### Page:

========================================================================

The Law of Parties provision of HB 2267 was taken out of the bill in the Senate Criminal Justice Committee yesterday after Governor Perry threatened to veto it if the bill was sent to him in the same form that it passed the House last Friday. I am concerned based on a couple of quotes in newspaper articles that the Law of Parties provision was scuttled based on misinformation and misunderstanding about the Law of Parties and about HB 2267.
For instance, the Austin American-Statesman has a quote from Williamson County Attorney John Bradley that indicates that he does not understand what the Law of Parties is and how HB 2267 would have affected it. He says in the Austin American-Statesman: "To exempt all defendants in capital cases because they didn’t pull the trigger “is irrational,” said Williamson County District Attorney John Bradley. “Under that reasoning, Hitler, Osama bin Laden and Charles Manson could never get the death penalty. You have to look at the facts of each case … whether their participation merits holding them culpable".
People like Hitler, Manson and Osama bin Laden would not have been prosecuted under Section 7.02(b) of Texas' Law of Parties, which is the section that would have been affected by HB 2267. Furthermore, for those people who are and would continue to be prosecuted under section 7.02 (b) (again not Hitler, Manson or bin Laden), HB 2267 would still hold them culpable, it just would limit the maximum punishment for non-killers convicted solely under that section to life in prison without parole.
HB 2267 said
(b) A defendant who is found guilty in a capital felony case only as a party under Section 7.02(b), Penal Code, may not be sentenced to death, and the state may not seek the death penalty in any case in which the defendant's liability is based solely on that section.
Bradley's statement is one of the most absurd, irresponsible comments by a legal professional that I have ever heard. It is no wonder that prosecutors were able to get Perry to threaten to veto HB 2267 if they were telling lies like Bradley.

========================================================================

### Set exercise:
In the piece on HB 2267, why does the author regard Bradley's comparison to Hitler, Osama bin Laden and Charles Manson as mistaken? Answer in one to three sentences.

### Dataset content:
========================================================================

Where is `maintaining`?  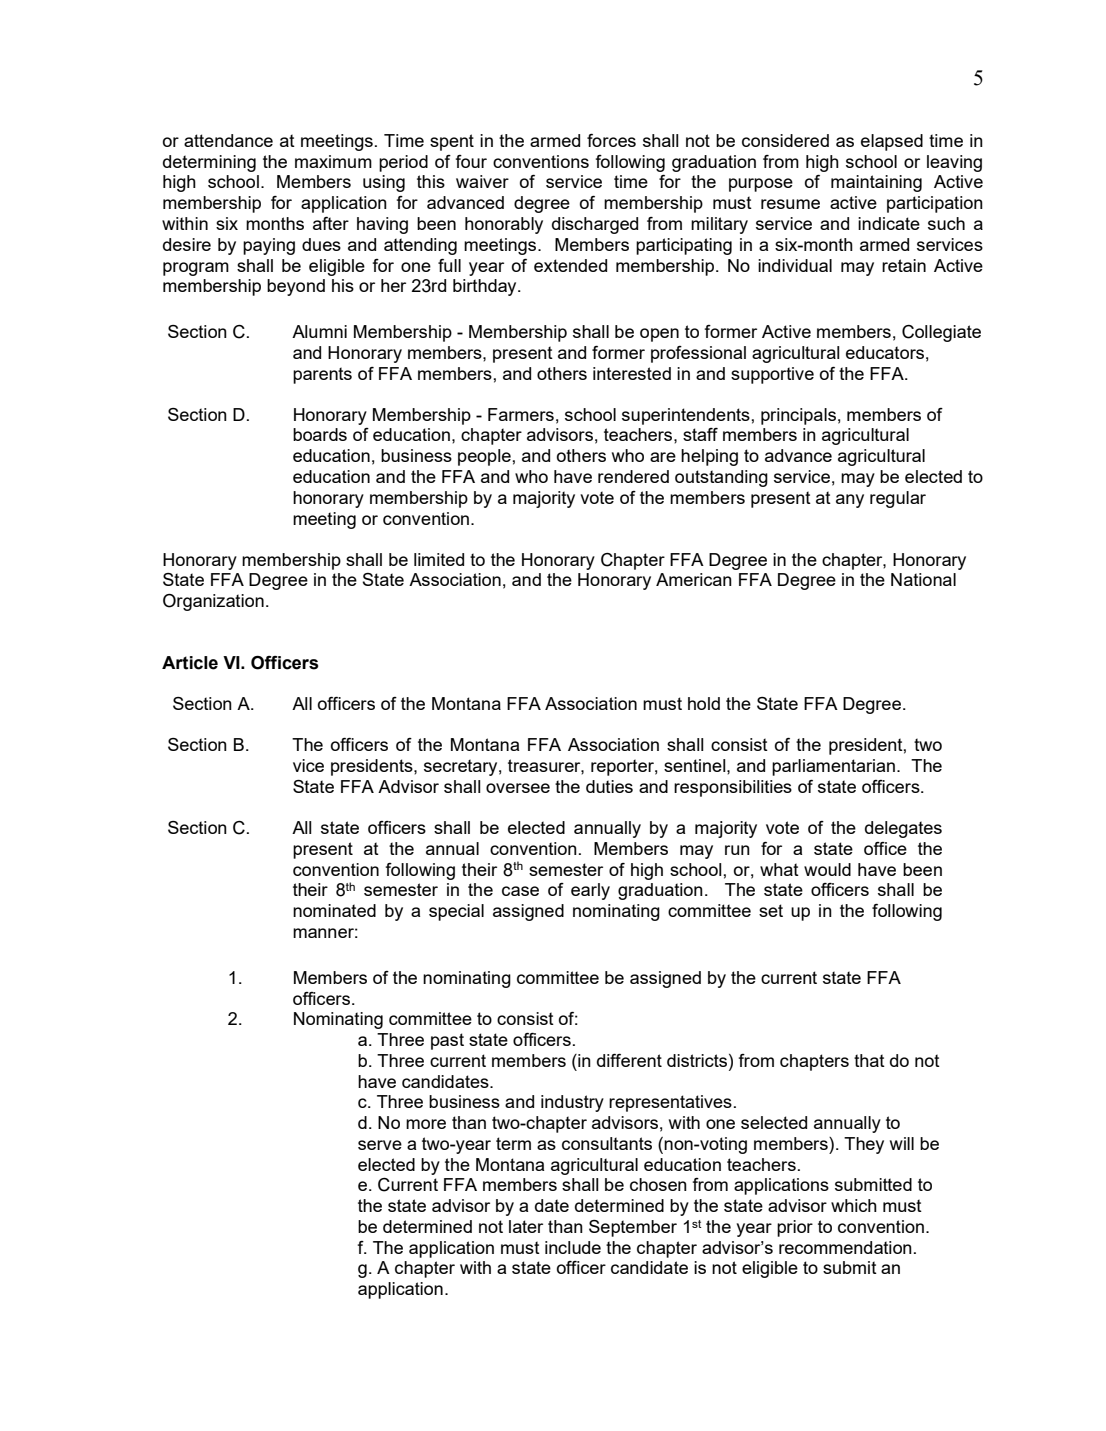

========================================================================

### Exercise solution:
People like Hitler, Manson and bin Laden would not have been prosecuted under Section 7.02(b) of Texas' Law of Parties, the only section HB 2267 would have affected. The bill would also still have held defendants prosecuted under that section culpable. It would only have limited the maximum punishment for non-killers convicted solely under it to life in prison without parole.